*WHAT YOU SHOULD DO*: In the listing below, find the line with "Where should I click to: Click the Adımlar" and the line with "Given: Select the Circle drawing tool". Repeat those two lines and all lines between them exactly.

*INFORMATION SHOWN*:
★ ★ ★ ★ ★ ★ ★
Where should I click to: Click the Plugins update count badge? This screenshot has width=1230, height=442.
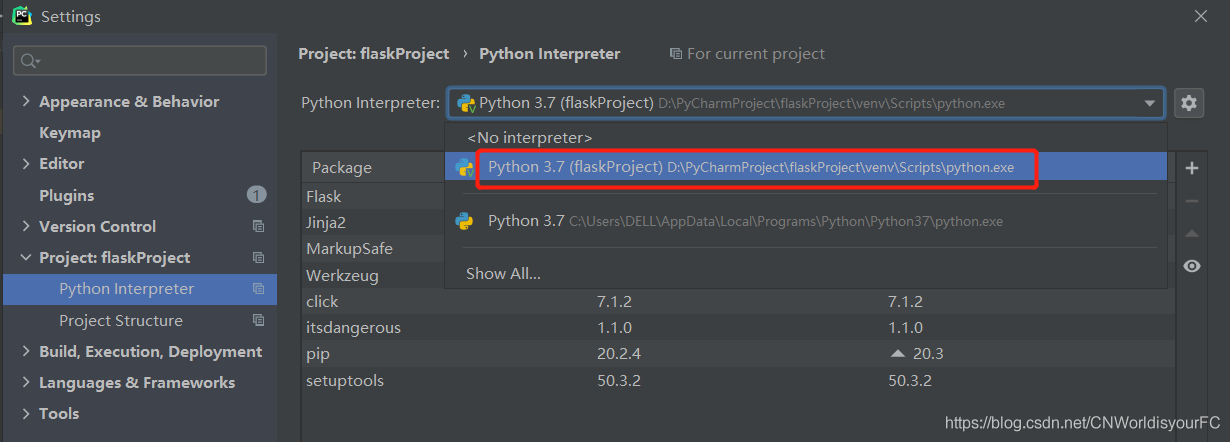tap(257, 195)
★ ★ ★ ★ ★ ★ ★
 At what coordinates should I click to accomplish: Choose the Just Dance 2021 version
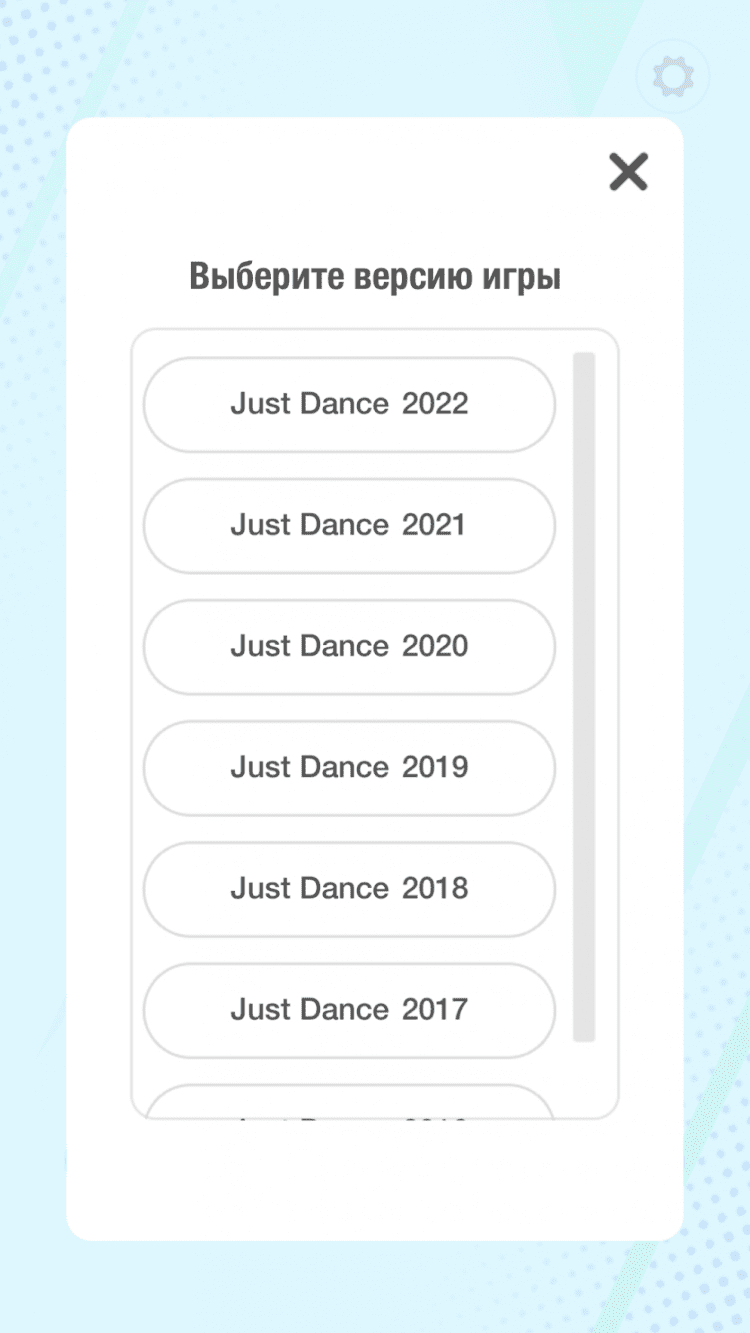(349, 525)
★ ★ ★ ★ ★ ★ ★
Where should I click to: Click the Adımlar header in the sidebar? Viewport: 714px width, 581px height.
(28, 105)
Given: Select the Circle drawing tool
★ ★ ★ ★ ★ ★ ★
*EXERCISE OUTPUT*:
Where should I click to: Click the Adımlar header in the sidebar? Viewport: 714px width, 581px height.
(28, 105)
Given: Select the Circle drawing tool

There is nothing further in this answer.